第27話 御屋移り
青野松平家において当主交代劇が繰り広げられ、織田家では鳴海山口氏が離反した天文二十年十二月。
この師走で、竹千代が駿府へやって来て丸二年の月日が流れたことを意味する。八歳だった竹千代も、今では十歳。大人にとってはたかが二年。されど、子供にとって二年という月日は長い。そして、大きく成長できる月日なのである。
そんな十二月の二十七日。昨年の閏五月に妹を、その翌月に実母を立て続けに失ったとある十四歳の少年が駿府にて独り立ちした。
それまで居住していた屋敷から新たに屋敷を建設し、そこに移る。いわゆる『御屋移り』をしたのだ。

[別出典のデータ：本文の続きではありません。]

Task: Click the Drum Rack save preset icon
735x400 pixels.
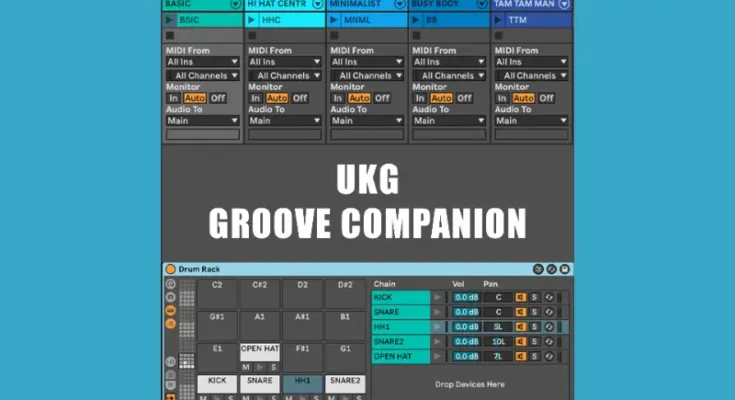Action: (565, 269)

その少年こそ、今川義元の嫡男であり、元服すると今川家当主歴代の仮名「五郎」を称し、実名を「氏真」と名乗ることになる、龍王丸である。
「龍王丸。そなた、弓馬の稽古は怠るなよ」
「は、はいっ!」
「うむ、弓馬は男子の技芸じゃ。器用も不器用も関係なく稽古しなければならぬ事じゃ。その旨、しかと心に刻み付けておくがよい」
屋敷を移るにあたり、龍王丸は父・義元より訓戒を授けられていた。大人の仲間入りを果たそうという我が子を導くのも父の務めであると感じたからであろう。
義元が龍王丸へ訓戒を授けている傍らでは、龍王丸の三つ下の同母妹・松姫が熱心に『貞観政要』を読み込んでいる。今川家の後継者以上に学問に励む少女を見やりながら、義元は言葉を続ける。

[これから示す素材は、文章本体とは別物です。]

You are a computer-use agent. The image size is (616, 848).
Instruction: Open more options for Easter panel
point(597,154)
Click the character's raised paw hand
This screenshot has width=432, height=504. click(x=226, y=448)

「して、龍王丸よ。そちは何故屋敷を移ることになったのか。父の前で今一度申してみよ」
「それは、婚約を受けてのことであります」
「そうじゃ、婚約を受けての御屋移りである。然らば、誰某が姫を娶るというのか」
「北条相模守が四女、春姫にございます」
己の妻となる女性が誰であるのかを龍王丸が理解していたことに安堵したのか、強張っていた表情筋を緩ませながら首肯する義元。
弓馬の鍛錬が続かず、学問に励んでいる様子が見られない我が子の将来を案ずる。政務を離れ、我が子を前にすれば、今川義元とて一人の父親であった。
我が子に次期当主としての心構えを持ってもらいたい三十三歳の父親と文武両道からはほど遠い十四歳の息子。その傍らで黙々と勉学に励む十一歳の才女。なんとも奇怪な空気の中、侍臣がある人物の来訪を取り次いできた。
「御屋形様、松平竹千代殿が祝辞を述べに参上したとのこと」
「ほう、竹千代が参ったとな。これへ通せ」
「か、構いませぬので……?」
「かまわぬ。予が通せと申しておるのが聞こえぬか」
義元の声色に微々たる変化が表れたことに反応した侍臣は血相を変えて一礼し、退室。しばらくして、来訪者である松平宗家の当主が今川治部太輔の前へ登場した。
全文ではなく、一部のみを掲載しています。